[Start of Attachment]

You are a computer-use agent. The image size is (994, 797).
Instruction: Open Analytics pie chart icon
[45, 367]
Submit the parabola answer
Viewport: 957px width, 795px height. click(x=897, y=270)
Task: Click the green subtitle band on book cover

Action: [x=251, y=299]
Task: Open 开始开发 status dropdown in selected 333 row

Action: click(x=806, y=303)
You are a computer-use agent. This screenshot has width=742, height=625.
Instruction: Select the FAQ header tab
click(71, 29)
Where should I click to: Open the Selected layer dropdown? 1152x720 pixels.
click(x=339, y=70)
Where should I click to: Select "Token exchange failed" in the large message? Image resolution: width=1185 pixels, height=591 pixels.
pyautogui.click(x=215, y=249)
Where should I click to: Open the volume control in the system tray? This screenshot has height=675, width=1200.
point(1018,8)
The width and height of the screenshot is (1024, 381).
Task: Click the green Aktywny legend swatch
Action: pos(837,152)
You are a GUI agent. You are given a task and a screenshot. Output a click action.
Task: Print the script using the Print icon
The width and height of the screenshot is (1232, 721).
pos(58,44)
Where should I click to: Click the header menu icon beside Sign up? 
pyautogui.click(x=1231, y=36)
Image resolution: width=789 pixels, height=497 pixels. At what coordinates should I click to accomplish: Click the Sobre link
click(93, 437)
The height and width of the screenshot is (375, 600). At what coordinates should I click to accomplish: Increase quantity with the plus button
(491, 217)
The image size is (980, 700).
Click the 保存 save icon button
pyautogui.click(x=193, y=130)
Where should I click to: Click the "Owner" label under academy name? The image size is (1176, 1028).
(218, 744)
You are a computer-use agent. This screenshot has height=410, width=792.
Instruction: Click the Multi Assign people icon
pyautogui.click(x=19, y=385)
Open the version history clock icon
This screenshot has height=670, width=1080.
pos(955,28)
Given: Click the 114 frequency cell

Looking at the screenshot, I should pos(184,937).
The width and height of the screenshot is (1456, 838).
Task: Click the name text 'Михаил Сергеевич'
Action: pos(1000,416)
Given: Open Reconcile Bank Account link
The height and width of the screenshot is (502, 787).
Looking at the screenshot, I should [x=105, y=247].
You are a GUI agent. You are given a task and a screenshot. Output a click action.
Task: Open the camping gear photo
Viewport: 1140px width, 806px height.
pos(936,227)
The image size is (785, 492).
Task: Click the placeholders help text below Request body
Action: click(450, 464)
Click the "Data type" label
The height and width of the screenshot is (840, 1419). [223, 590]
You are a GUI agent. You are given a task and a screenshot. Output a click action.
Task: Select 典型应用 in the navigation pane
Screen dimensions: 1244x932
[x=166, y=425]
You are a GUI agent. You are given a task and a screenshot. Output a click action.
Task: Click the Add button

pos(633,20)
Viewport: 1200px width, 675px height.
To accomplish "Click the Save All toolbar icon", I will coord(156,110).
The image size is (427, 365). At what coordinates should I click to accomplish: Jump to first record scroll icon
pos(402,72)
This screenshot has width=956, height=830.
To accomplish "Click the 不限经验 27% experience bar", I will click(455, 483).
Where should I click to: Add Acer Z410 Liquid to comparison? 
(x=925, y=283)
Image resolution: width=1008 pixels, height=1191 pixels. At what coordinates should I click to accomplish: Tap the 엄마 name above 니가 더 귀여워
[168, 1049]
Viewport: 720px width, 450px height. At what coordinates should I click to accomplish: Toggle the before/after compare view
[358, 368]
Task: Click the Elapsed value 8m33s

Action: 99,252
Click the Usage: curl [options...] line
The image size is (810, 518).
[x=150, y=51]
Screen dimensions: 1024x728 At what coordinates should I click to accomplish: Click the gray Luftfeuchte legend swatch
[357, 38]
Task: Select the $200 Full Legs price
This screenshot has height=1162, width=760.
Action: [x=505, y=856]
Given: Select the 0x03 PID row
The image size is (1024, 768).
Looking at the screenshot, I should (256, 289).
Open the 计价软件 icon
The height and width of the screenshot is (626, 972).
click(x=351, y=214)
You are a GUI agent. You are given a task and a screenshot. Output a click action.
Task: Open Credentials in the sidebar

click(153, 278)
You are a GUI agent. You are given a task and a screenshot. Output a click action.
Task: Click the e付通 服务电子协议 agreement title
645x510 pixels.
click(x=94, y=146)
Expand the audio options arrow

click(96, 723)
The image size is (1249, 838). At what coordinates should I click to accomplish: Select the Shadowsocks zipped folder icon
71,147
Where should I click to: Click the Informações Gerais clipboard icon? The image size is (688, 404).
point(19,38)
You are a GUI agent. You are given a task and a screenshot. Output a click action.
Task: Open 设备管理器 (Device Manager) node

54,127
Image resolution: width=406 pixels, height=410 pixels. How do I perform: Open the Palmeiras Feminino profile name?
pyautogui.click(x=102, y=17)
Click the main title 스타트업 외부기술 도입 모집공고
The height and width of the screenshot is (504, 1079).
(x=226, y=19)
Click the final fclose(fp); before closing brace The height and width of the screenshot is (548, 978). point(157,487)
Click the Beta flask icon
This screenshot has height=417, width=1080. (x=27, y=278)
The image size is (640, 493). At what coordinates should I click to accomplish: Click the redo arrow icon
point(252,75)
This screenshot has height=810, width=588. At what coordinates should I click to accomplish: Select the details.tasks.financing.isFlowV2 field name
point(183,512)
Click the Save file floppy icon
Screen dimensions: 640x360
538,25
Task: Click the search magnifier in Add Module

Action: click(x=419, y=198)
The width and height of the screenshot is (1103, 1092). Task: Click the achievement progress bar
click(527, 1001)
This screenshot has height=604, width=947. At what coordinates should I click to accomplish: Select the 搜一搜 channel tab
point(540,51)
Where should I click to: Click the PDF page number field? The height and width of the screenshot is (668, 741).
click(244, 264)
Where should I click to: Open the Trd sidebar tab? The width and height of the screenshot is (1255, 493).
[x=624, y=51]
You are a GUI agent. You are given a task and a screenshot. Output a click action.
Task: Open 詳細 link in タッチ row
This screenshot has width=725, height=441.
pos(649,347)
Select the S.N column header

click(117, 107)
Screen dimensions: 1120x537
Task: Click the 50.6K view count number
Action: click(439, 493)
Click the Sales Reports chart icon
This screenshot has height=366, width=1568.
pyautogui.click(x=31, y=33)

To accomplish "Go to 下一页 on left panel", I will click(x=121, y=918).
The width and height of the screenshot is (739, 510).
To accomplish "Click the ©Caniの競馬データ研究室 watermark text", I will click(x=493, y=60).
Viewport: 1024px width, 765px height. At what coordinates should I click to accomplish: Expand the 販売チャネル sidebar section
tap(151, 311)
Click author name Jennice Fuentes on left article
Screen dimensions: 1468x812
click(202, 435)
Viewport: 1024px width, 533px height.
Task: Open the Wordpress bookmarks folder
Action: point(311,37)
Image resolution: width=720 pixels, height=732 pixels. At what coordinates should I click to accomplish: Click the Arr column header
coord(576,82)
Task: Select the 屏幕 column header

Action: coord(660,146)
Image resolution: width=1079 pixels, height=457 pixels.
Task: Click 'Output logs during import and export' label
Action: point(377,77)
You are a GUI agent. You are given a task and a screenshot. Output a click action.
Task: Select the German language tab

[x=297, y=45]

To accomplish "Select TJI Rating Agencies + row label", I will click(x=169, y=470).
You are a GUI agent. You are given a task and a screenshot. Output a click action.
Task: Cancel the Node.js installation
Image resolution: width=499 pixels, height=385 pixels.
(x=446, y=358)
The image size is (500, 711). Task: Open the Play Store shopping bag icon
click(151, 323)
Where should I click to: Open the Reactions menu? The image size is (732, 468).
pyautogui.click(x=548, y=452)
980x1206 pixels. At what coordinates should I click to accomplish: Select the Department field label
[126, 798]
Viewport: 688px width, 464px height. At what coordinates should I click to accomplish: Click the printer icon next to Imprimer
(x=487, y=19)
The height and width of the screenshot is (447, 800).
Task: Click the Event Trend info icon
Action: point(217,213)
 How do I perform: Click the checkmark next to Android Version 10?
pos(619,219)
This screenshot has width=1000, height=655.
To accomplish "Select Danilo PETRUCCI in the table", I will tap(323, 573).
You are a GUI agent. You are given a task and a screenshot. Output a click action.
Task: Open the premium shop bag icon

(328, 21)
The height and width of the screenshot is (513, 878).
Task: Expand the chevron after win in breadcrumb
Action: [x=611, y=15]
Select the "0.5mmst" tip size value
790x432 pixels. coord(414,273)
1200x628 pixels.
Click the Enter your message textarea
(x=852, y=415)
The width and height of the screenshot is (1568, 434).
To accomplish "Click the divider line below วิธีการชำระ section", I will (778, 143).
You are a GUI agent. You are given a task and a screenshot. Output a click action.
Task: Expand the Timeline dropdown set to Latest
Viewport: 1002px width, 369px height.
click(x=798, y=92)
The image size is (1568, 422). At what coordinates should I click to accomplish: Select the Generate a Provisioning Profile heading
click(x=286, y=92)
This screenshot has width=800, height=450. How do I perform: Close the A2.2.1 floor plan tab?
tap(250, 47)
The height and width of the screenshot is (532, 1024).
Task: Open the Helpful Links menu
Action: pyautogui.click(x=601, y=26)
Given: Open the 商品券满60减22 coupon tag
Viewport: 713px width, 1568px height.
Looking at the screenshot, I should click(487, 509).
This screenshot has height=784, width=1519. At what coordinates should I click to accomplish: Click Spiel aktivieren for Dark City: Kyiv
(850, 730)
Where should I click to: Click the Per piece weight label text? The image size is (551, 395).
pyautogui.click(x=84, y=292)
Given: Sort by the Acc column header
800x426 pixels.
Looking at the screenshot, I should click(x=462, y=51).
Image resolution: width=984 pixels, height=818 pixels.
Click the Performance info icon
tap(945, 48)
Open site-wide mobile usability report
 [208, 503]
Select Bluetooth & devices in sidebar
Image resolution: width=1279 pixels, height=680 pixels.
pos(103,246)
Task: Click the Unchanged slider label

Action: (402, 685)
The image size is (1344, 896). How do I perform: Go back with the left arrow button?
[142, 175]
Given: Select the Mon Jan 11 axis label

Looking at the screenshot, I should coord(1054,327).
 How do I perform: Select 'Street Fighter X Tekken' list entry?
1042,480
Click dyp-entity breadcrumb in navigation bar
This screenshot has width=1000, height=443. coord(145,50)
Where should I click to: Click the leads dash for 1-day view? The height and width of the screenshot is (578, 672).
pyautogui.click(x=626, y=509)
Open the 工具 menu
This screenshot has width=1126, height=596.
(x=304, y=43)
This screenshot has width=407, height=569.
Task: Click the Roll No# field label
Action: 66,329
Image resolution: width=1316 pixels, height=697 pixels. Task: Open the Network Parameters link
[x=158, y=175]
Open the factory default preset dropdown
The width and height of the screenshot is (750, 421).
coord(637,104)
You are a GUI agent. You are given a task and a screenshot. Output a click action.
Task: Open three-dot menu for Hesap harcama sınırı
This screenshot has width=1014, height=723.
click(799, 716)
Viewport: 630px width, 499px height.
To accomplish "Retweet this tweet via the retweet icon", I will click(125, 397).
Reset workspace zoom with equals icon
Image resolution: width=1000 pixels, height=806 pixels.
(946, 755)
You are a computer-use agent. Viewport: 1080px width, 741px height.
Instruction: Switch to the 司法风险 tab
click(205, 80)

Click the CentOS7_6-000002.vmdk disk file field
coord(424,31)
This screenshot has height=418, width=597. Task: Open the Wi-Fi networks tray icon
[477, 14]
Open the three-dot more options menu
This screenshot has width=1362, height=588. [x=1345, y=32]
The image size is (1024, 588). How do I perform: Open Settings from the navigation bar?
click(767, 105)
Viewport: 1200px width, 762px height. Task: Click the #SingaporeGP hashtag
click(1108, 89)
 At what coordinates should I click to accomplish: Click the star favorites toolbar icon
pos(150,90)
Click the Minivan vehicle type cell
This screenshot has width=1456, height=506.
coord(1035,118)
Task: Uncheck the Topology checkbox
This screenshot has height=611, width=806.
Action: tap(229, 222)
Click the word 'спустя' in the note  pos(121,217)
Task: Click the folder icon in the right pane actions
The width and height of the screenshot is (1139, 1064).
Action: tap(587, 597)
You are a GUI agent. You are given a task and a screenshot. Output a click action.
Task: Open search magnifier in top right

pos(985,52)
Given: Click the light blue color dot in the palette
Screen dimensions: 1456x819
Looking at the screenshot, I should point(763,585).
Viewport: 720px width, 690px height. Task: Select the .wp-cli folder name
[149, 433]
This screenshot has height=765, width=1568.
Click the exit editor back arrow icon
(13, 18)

[End of Attachment]

» **Work order**: Nothing but the lines above from the one containing "The image size is (1024, 588)." through the one containing "Task: Click the folder" should appear in the answer, each repeated exactly.

» **Written reply**:
The image size is (1024, 588). How do I perform: Open Settings from the navigation bar?
click(767, 105)
Viewport: 1200px width, 762px height. Task: Click the #SingaporeGP hashtag
click(1108, 89)
 At what coordinates should I click to accomplish: Click the star favorites toolbar icon
pos(150,90)
Click the Minivan vehicle type cell
This screenshot has width=1456, height=506.
coord(1035,118)
Task: Uncheck the Topology checkbox
This screenshot has height=611, width=806.
Action: tap(229, 222)
Click the word 'спустя' in the note  pos(121,217)
Task: Click the folder icon in the right pane actions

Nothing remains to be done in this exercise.